1

I have a set of data (assume they are objects) with unique immutable names, like this:

class Datum {
    final string name
    // other fields
}

Considering that:

  1. I don't need to support rename. (The names are immutable as I mentioned)
  2. The names are unique. Among the data I store, there are no two data with the same name.
  3. There may or may not (depending on how future plugins will be using the API) be a lot of API calls to search a datum by name.

Should When should I index my data with an addition numeric ID, or rather than just by the name?

  • in databases?
    • The ID would be an auto_increment primary key from the database engine
    • The name is provided
  • at a runtime memory storage (most likely hashtable, but also other data structures that may be applicable)?
    • The ID is an increment value attached with each datum when a datum is loaded.
    • The data may be inserted into or removed fro the storage anytime with no specific order, and may be re-inserted (after being removed), but the same datum only occurs in the storage once at the same time.
    • Consider implementation in different languages. For example, in Java, a HashMap<String, ?> vs HashMap<Integer, ?> may be used. In PHP, the difference is the key used in the array that stores the data.

Note: The two questions are independent from each other, i.e. yes for database only but no for runtime only may also be a reasonable answer.

SOFe
  • 658
  • 1
  • 7
  • 27
  • IMHO, both are valid options. Using a numeric ID is often used, but by no means necessary. If names are unique and don't require renaming, you may as well go with it. – dagnelies Oct 10 '16 at 13:38
  • Btw, "search a datum by name" seems like a bad idea. Better convert the name into a "real" date and search with that. – dagnelies Oct 10 '16 at 13:42
  • 2
    @dagnelies A [datum](https://en.wikipedia.org/wiki/Datum) is not necessarily date or time related information. – Dan Pichelman Oct 10 '16 at 14:10
  • 2
    Possible duplicate of [Is there a canonical source supporting "all-surrogates"?](http://programmers.stackexchange.com/questions/204521/is-there-a-canonical-source-supporting-all-surrogates) –  Oct 10 '16 at 14:14
  • 1
    You can also use UUID. What dislike to me about auto incrementals is at the time to design web APIs. I don't feel confortable using this sort of ID as path vars. Seems to me a very easy design to exploit. This is why I started recently to use UUID. – Laiv Oct 10 '16 at 18:25
  • What's different between a UUID and a name if it's guaranteed immutable and unique? – SOFe Oct 11 '16 at 09:14
  • @Snowman this question is partly duplicate of the question you pointed out, but another half of the question is about runtime memory indexing, which is probably not related to that question. How can I edit this question to avoid duplicate? – SOFe Oct 11 '16 at 09:31
  • I trust way more in the UUID inmutability and unique than in any String of any data model, no matter how inmutable it seems to be. – Laiv Oct 11 '16 at 18:45

2 Answers2

1

The case you describe is so bizarre that I question whether it is a purely theoretical one.
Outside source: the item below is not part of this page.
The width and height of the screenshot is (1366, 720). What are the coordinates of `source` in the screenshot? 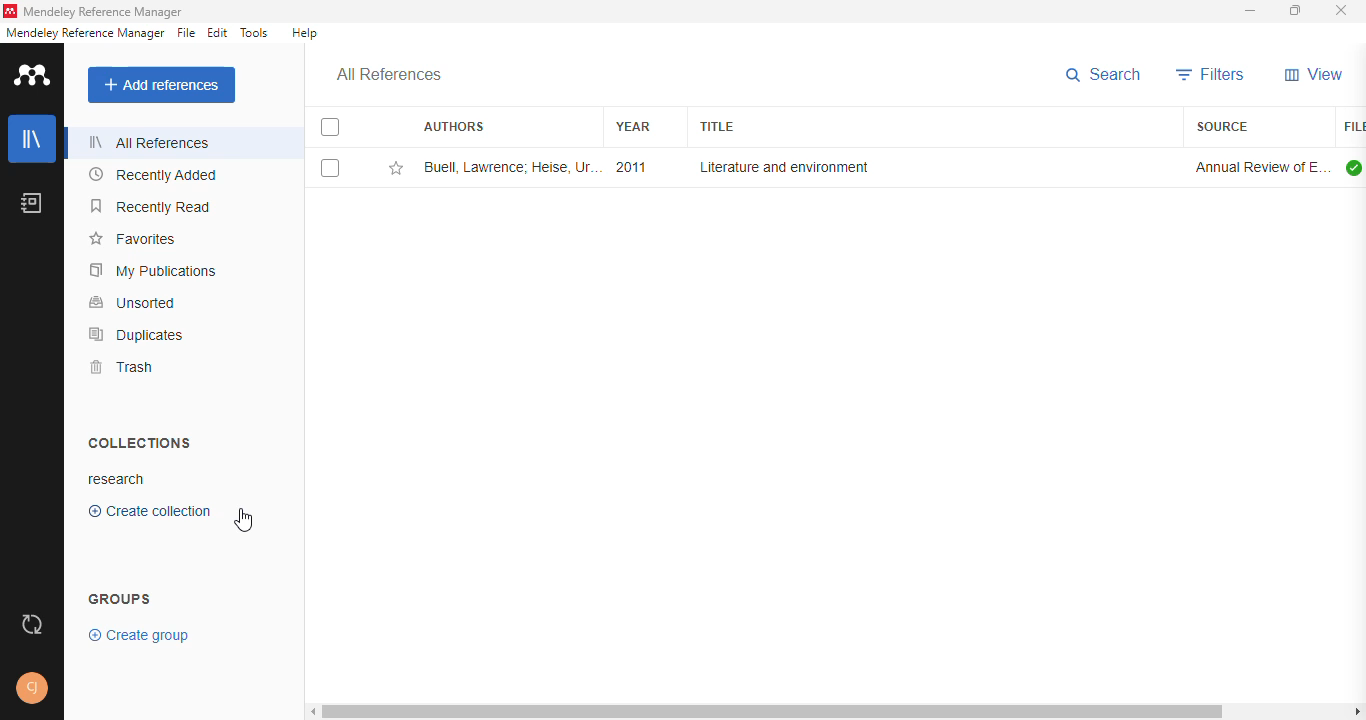 It's located at (1222, 126).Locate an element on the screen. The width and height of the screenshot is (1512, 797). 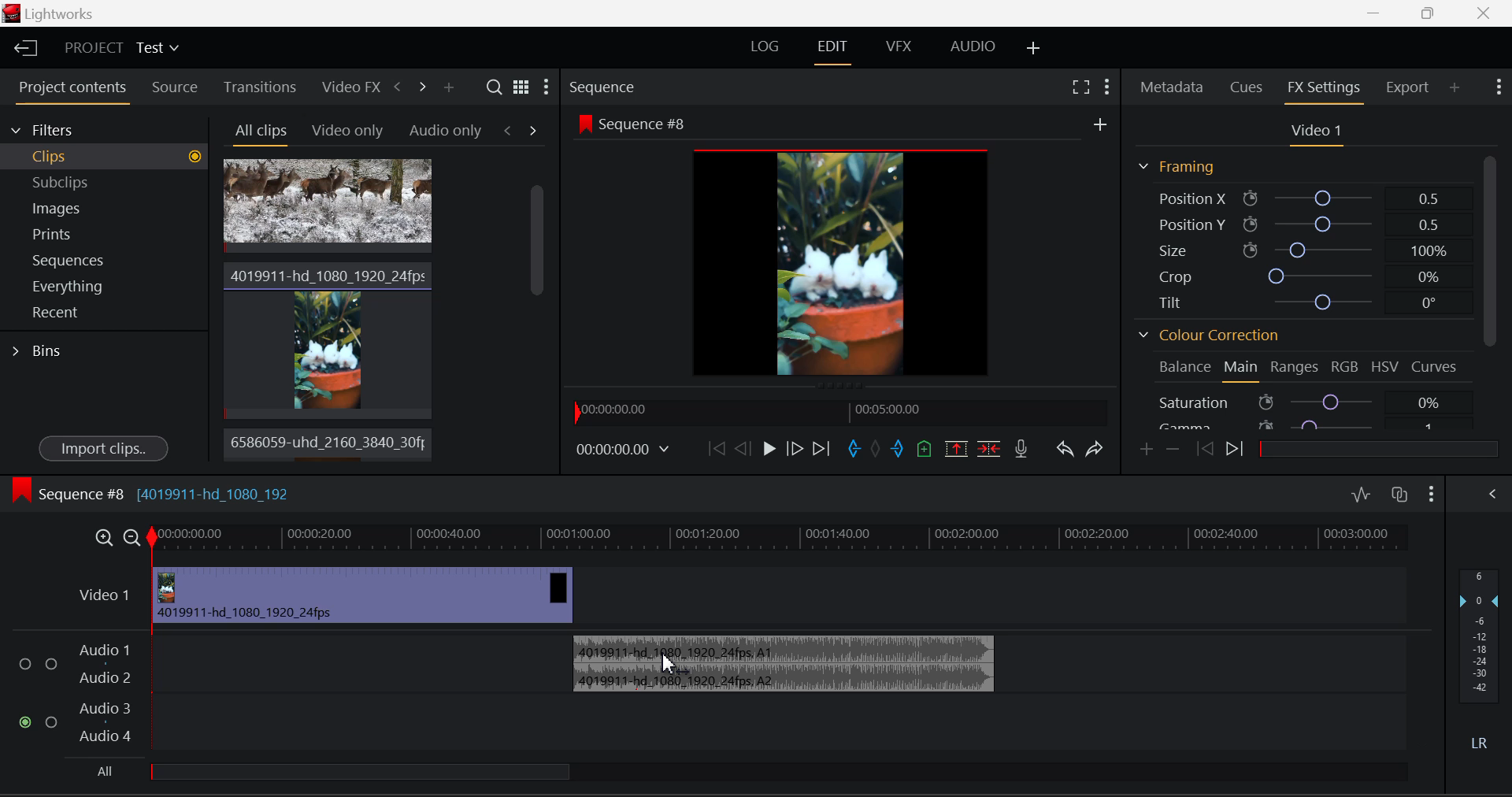
Mark Out is located at coordinates (900, 448).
Here are the facts as I understand them:

  1. You must have a unique Name independent of the need for a unique Identifier
  2. People will search for data by that Name, and the Names will be user entered (no auto-generated)
  3. You don’t care what the name is, Ie if a mistake is entered there is no need to fix it.

The primary advantage of using an auto-generated Key is the easy of creating new records. (Auto incremented or an Auto created Text ID is the same), you don’t have to check if a value already exist before inserting, you don’t have prompt the user for to enter one.

Now if you HAVE to check if a value already exist before inserting and you HAVE prompt the user for one. There is no need another Key, you can just use Name. But I strongly urge you to check your assumptions.

Morons
  • 14,674
  • 4
  • 37
  • 73
0

This makes sense to me. There are some problems where the business model offers up a natural "primary key".

If you can guarantee that your unique field is in fact unique and immutable, then you may as well use it.

Put another way, would adding a generated key improve your app?

Having said that, I agree with Morons - it's mighty rare to come across a situation where you can make that sort of ironclad guarantee.

One possible example might be if you had to store information related to a chessboard - there are 64 squares, with the rows numbered 1 - 8 and the columns labeled a - g. There will never be any more, and "a1" is guaranteed to be unique.

In business, it's tempting to use "part number" or "stock number" as an ID. Don't do it.

Dan Pichelman
  • 13,773
  • 8
  • 42
  • 73